Kepentingan Indonesia dalam Kerjasama Pembangunan Infrastruktur dengan China melalui Kerangka Belt and Road Initiative dalam Upaya Mewujudkan Pemerataan Ekonomi di Indonesia

Oleh: Elisa Wahyu Dirgantari , Universitas Mataram
Pendahuluan
Pertumbuhan industri dan perkembangan ekonomi yang pesat mengharuskan Indonesia, sebagai negara berkembang, memiliki strategi untuk bersaing dalam perekonomian global. Indonesia telah menjalin kerjasama luar negeri, termasuk hubungan bilateral dengan China melalui program Belt and Road Initiative (BRI), yang bertujuan memperkuat perekonomian dan pemerataan ekonomi di seluruh wilayah.
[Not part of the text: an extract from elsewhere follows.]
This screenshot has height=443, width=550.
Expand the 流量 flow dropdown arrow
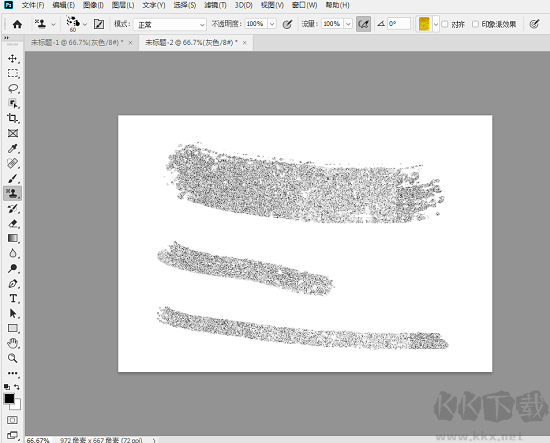pos(348,24)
Di bawah kepemimpinan Presiden Joko Widodo, Indonesia berkomitmen untuk menjadi Poros Maritim Dunia, yang memerlukan investasi untuk infrastruktur, seperti pembangunan tol, pelabuhan, dan kereta api (Rantasori, 2021).
Kerjasama Indonesia dan China dalam bidang ekonomi telah terjalin di sektor perdagangan, pariwisata, investasi, infrastruktur, dan teknologi (Putri & Maarif, 2019). Hal Ini terlihat dari ekspor-impor kedua negara, mencakup produk elektronik, tekstil, pertanian, minyak sawit, dan batu bara. Kerjasama di sektor pariwisata menjadikan kedua negara tujuan wisata populer. Indonesia juga berinvestasi di sektor pertambangan, perkebunan, dan manufaktur di China, sementara China aktif dalam pembangunan infrastruktur di Indonesia melalui Belt and Road Initiative (BRI).
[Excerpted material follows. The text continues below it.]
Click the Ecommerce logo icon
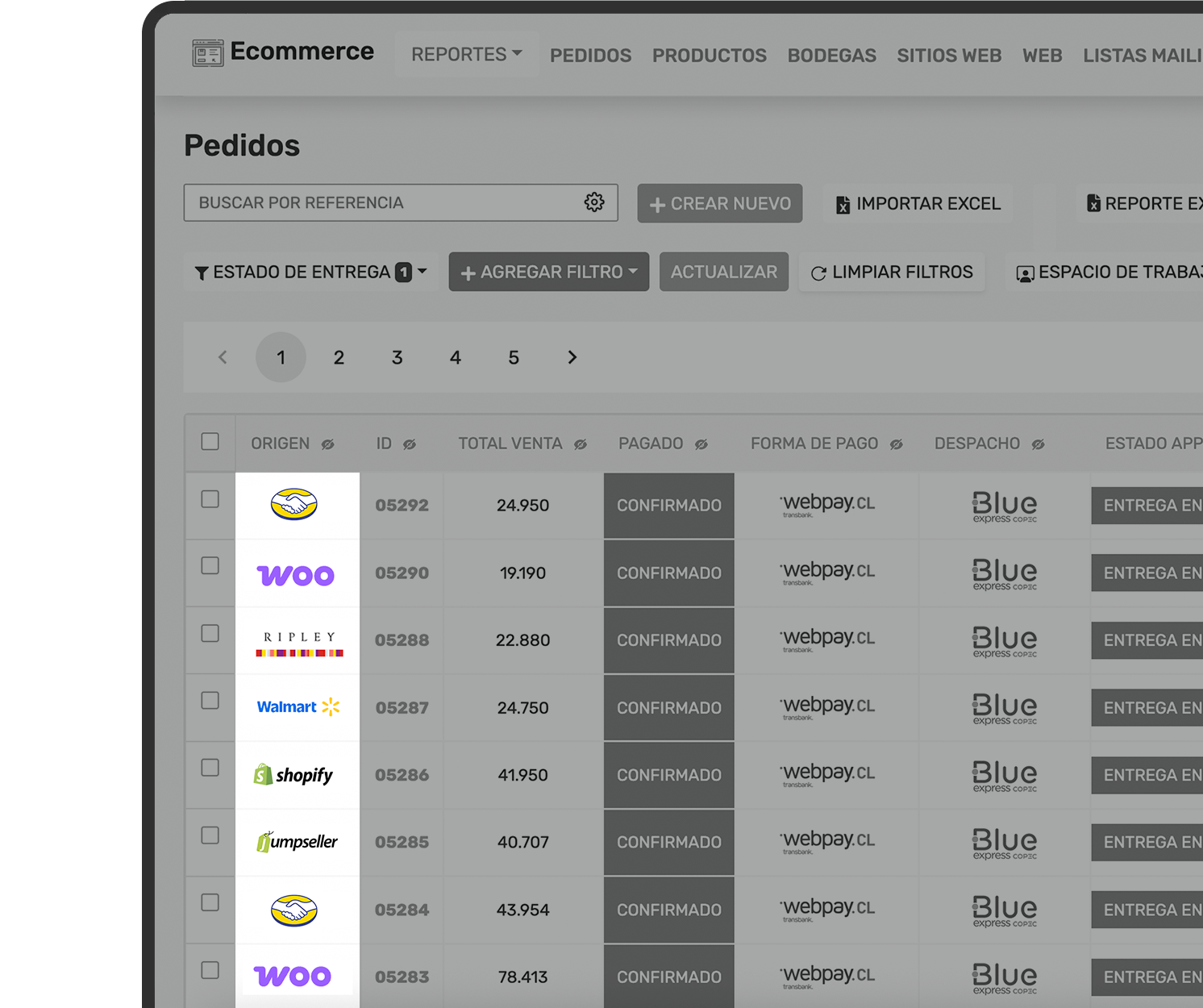 (207, 52)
Dalam beberapa tahun terakhir, kerjasama Indonesia dengan China dalam Belt and Road Initiative (BRI) sering menjadi topik pembicaraan. BRI, yang disahkan oleh Presiden Xi Jinping pada 2013, bertujuan membangun infrastruktur yang menghubungkan Asia dengan Eropa dan Afrika serta memperkuat kerjasama ekonomi antarnegara. Mengingat Indonesia membutuhkan investasi untuk pembangunan infrastruktur, menjalin kerjasama ini adalah keputusan yang tepat. Sebagai negara kepulauan terbesar, Indonesia memiliki kebutuhan besar
untuk membangun infrastruktur guna mendukung pertumbuhan ekonomi dan konektivitas antarwilayah. Dalam hal ini, BRI menawarkan bantuan investasi dan teknologi dari China, yang juga didukung oleh pembentukan Asian Infrastructure Investment Bank (AIIB), di mana 152 negara telah bergabung (Natalia, 2023).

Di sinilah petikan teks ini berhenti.